As dressing up in whatever costume you like and getting sticky is one of the more mundane things people can do with sex, and since as far as I know no one is forcing others to participate in this plush-covered fuck-fest, I don't see what the problem is. It's just not that interesting! Please, can we talk about something truly perverse instead?
(Note: This is the response of my rational reasonable brain. I do have to admit, in all honesty, that my first reaction to the photos of giant stuffed animals with naked beige-pink erections poking out and being, uh, manipulated was "ew." Not as loud an "ew" though, as the whole bacon thing was. *shudder*)
Slash
Ok, so I'm making a sincere effort to get over my extreme guilt regarding my latest addiction, i.e. reading slash. Why all the guilt in the first place, you may ask? I blame the Church.
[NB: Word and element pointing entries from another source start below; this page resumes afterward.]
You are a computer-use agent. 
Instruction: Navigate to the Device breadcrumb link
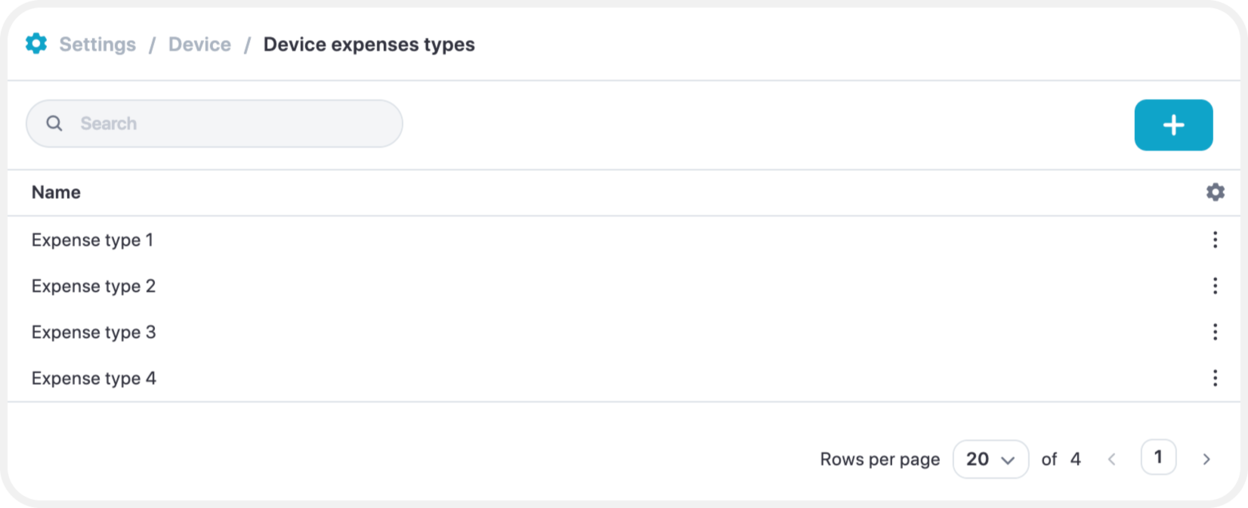[199, 44]
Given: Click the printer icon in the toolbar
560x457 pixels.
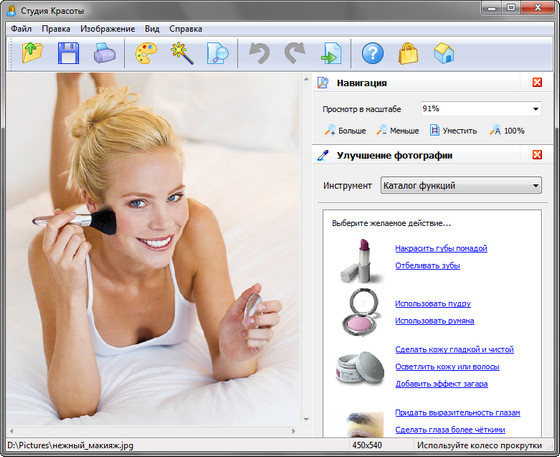Looking at the screenshot, I should pyautogui.click(x=105, y=53).
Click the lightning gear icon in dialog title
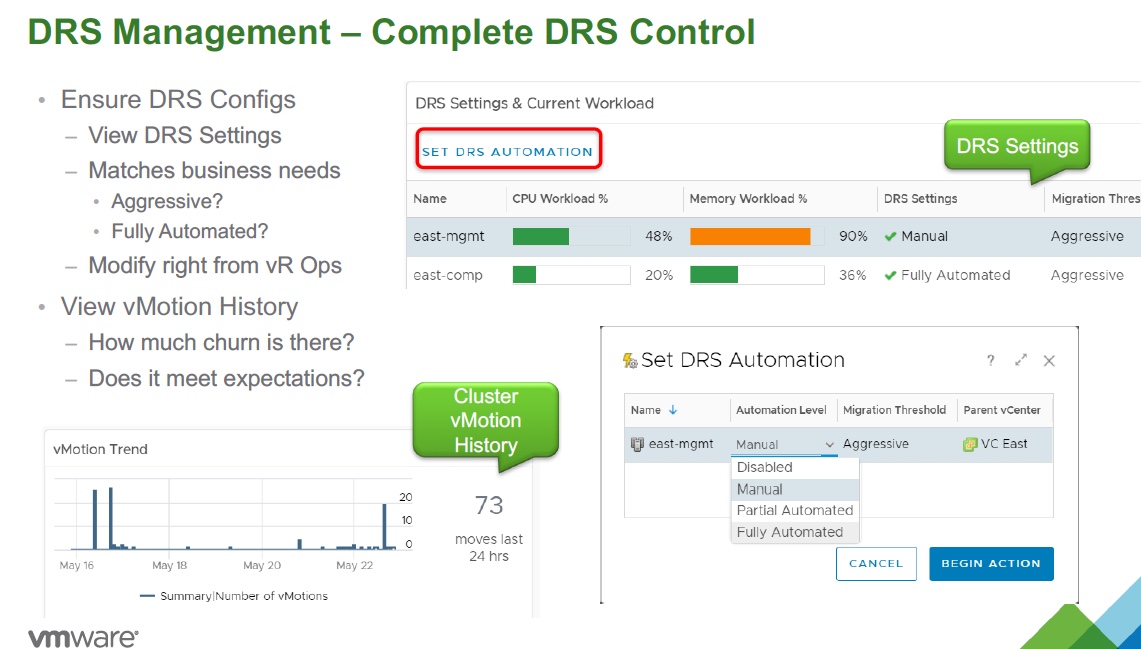 click(630, 361)
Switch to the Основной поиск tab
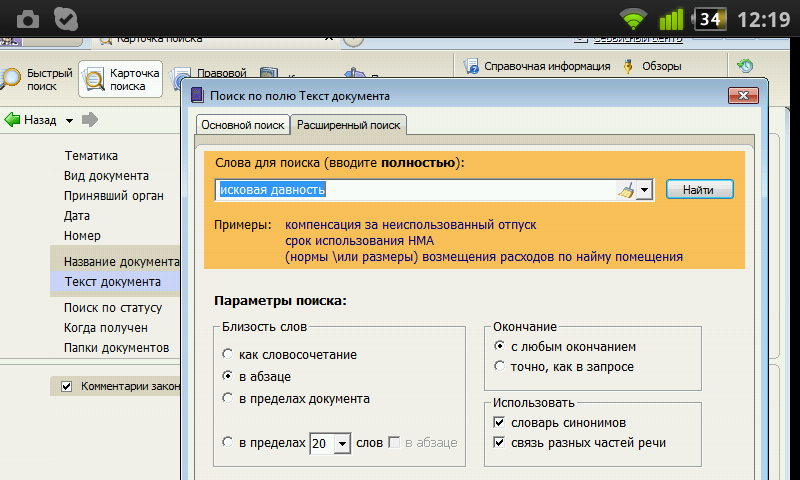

I was raised a good Catholic girl: lots of guilt, parents never really talked about sex, etc. So of course I was fascinated with sex and stumbled into things like aberrant sexuality and sadomasochism in the library a tad bit too young to really understand what was going on. I hope I do better with my kinds. Then again, I can't really imagine myself not babbling about sex all the time just because they were around; can you?
So anyway, I blame residual Catholic guilt. Plus some politically-correct guilt that I shouldn't be getting off on gay boys because Gay Boys Are People Too and because I hate it so much when men get off on lesbianism. It's not nice to objectify people.
But um… I suspect that guilt kind of turns me on all by itself. Which makes slash a pretty deadly combination to me.
Aside from my own personal kinks and whatever their origins may be… someone in a news group I read recently proposed an interesting idea. I've been turning it over and over in my head and I think I agree with it, that it fits me. I think I like slash and/or male romance/erotica because heterosexual romance is often just so damn boring. There's no social stigma to overcome, no "what will our friends and families say," no "hey I didn't know I could be attracted to someone of your gender," no, you know, angst. (I like angst.) Plus a lot of the stuff I read is all about opposites attracting, people who shouldn't be together, who aren't really on the same side (at least in the "cannon" texts), being undeniably attracted to each other and/or falling in love anyway. So there's a lot of exploration of the nature of good and evil and character psychoanalysis. We also get issues of control and manipulation of the good boy by the evil boy, which you rarely get in straight couplings. Way, way more interesting than the obvious and boring heterosexual pairings the actual official author is hinting at. I like angst. (1) I like character development. The actual fucking is really fairly secondary. Not that I don't like it or want it, just that without the first part, it's no good.
Plus, you know, all that stuff I said in least year's "Queer Theory 201" column. They're just HOT. Yummy yummy yummy boys, all for me and my greedy dirty little mind.
1) It's not really related but this just makes my brain itch to include one of my favorite quotes from E.M. Forster's Maurice, "Only a struggle twists sentimentality and lust together into love." I don't necessarily agree with that as much now as I did when I was nineteen, but… it's still a provocative idea.